Cisco representatives declined to comment when reached by phone Monday.

The PSDP includes a software development kit with intelligent and secure interfaces to JUNOS routing and service functions in a UNIX development environment. Such tools give partners and customers greater choice and control in designing, developing and deploying specialized applications like event-optimized routing, customized bandwidth management, advanced security services and extended operations toolsets.

Access to PSDP technology, along with technical and business support, is available through Juniper's Open IP Solution Development Program for customers and partners. It will be available through an annual licensing program. Gadecki said each JUNOS release is a superset of the release the preceded it. That, coupled with the software's modularity, enables Juniper to open up its OS.

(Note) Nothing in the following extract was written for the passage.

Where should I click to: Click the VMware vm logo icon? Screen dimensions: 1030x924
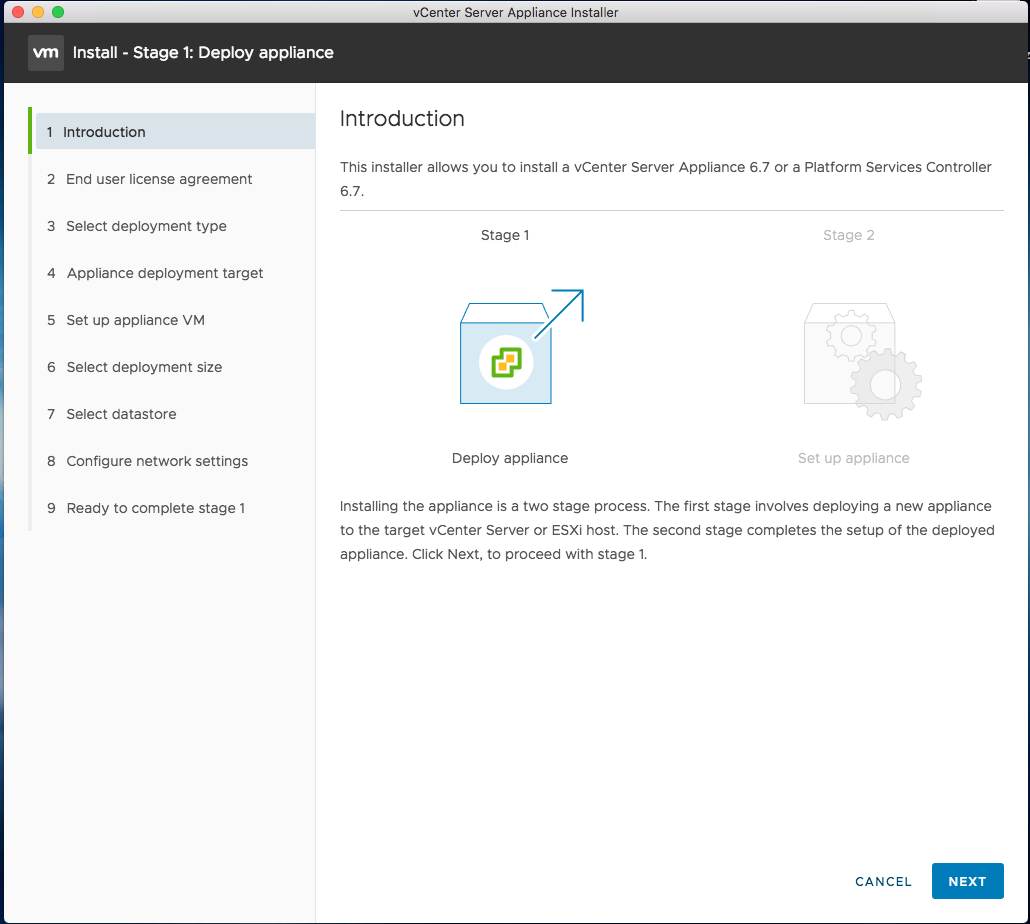point(46,52)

The Cisco partner said PSDP could spark more fevered competition between Juniper and Cisco, especially in the carrier class and service provider spaces and their respective channels.

"This capability could be a deal maker," he said. "I don't see much of an impact in the short term, but in the long term it could sway things one way or another between the vendors."

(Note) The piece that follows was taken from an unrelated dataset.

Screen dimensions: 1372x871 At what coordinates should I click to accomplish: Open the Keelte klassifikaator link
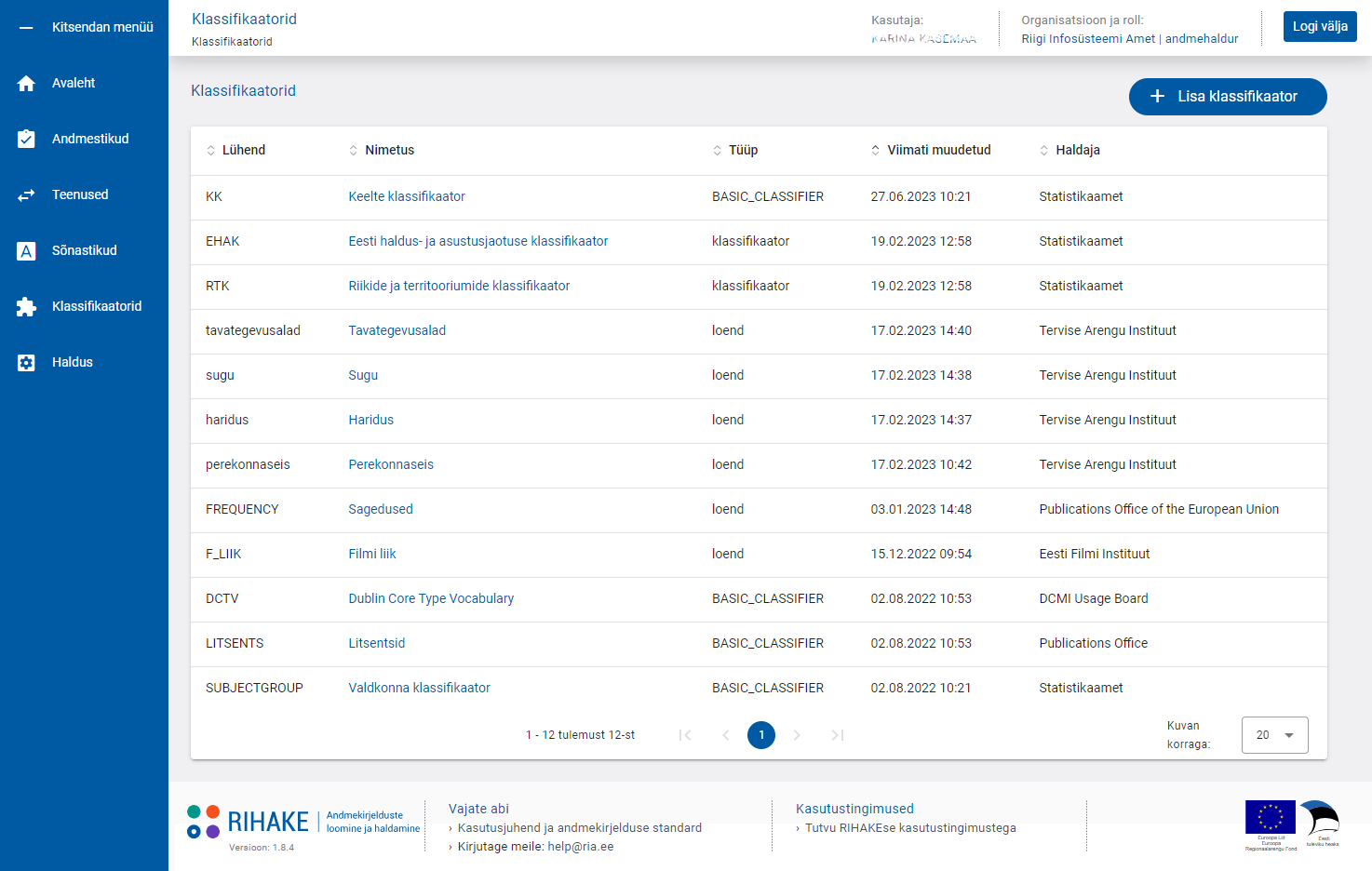click(x=407, y=197)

According to Tom Nolle, president and CEO of CIMI Corporation, a research and consulting firm, network operators want to leverage the value of their networks to increase revenue and profits, but they also want to differentiate their services using other means than price.

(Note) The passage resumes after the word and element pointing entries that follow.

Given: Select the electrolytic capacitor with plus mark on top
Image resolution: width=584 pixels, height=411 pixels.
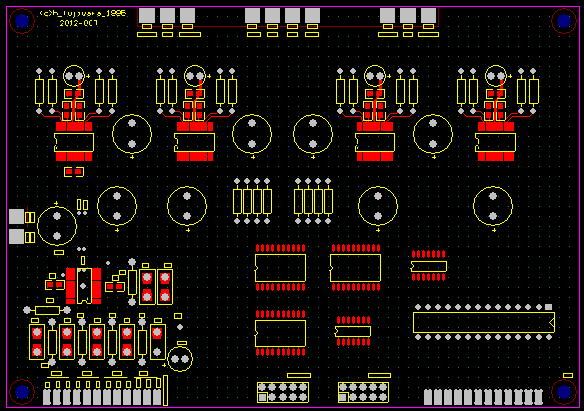Looking at the screenshot, I should click(x=57, y=226).
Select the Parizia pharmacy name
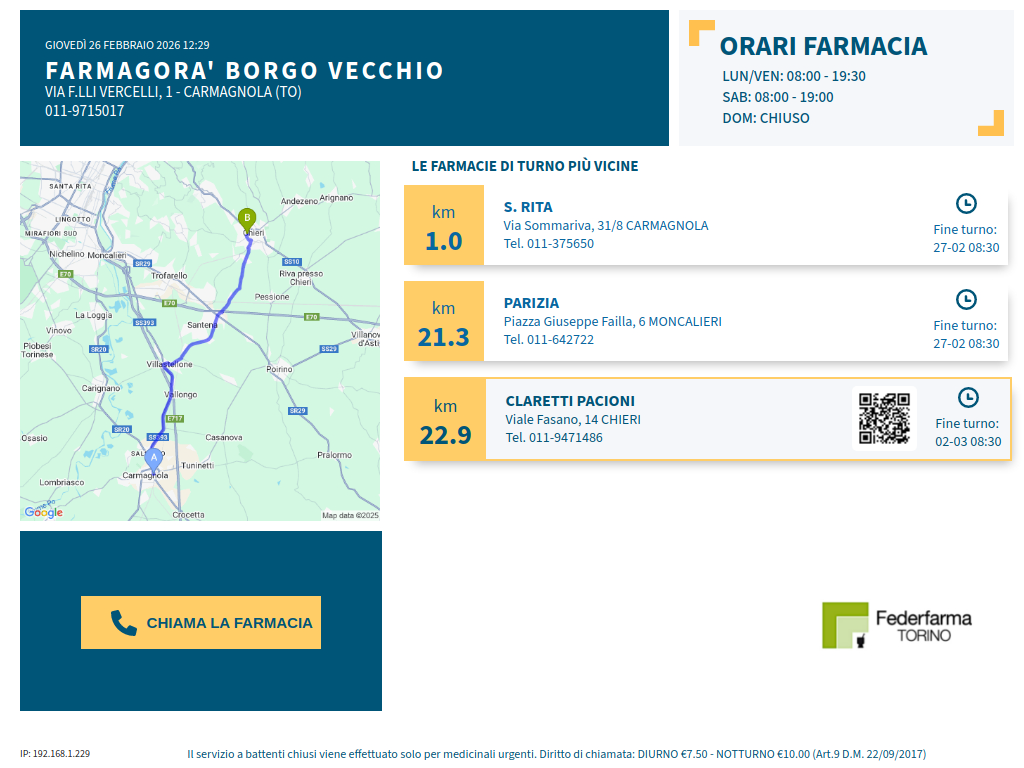Viewport: 1024px width, 768px height. coord(531,303)
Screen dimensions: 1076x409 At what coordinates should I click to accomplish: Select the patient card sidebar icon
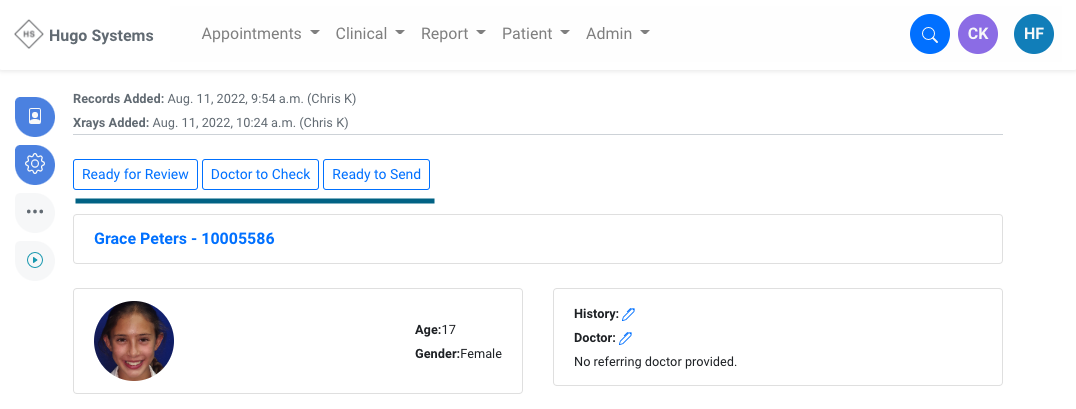coord(35,116)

"Juniper's opening of JUNOS to partner development offers operators a way to build valuable features into their networks, features that can both differentiate existing services and create new and valuable offerings," Nolle said. "The decision to open a router OS is a bold move that can be made only by a vendor with a long history of stability, security and straightforward standardized releases. Juniper fits that model."

Nolle said Juniper is offering the mechanics to let partners develop applications that run resident inside the router, which in turn run resident inside the network, will allow partners to offer more unique services and capabilities. Nolle agreed that these capabilities are not supported by Cisco today.

Nolle added the biggest impact is the being able to add custom new value to the network.

"If I'm investing in a network, I need to make my offering more than just pushing bits around," he said.

Still, the Cisco partner said he's worried about Juniper's execution of PSDP.

"I'm worried about the management of it," he said. "Once you open it up, how do you put in the checks, balances and controls? There will be more people and services to tie into it and that could get tricky."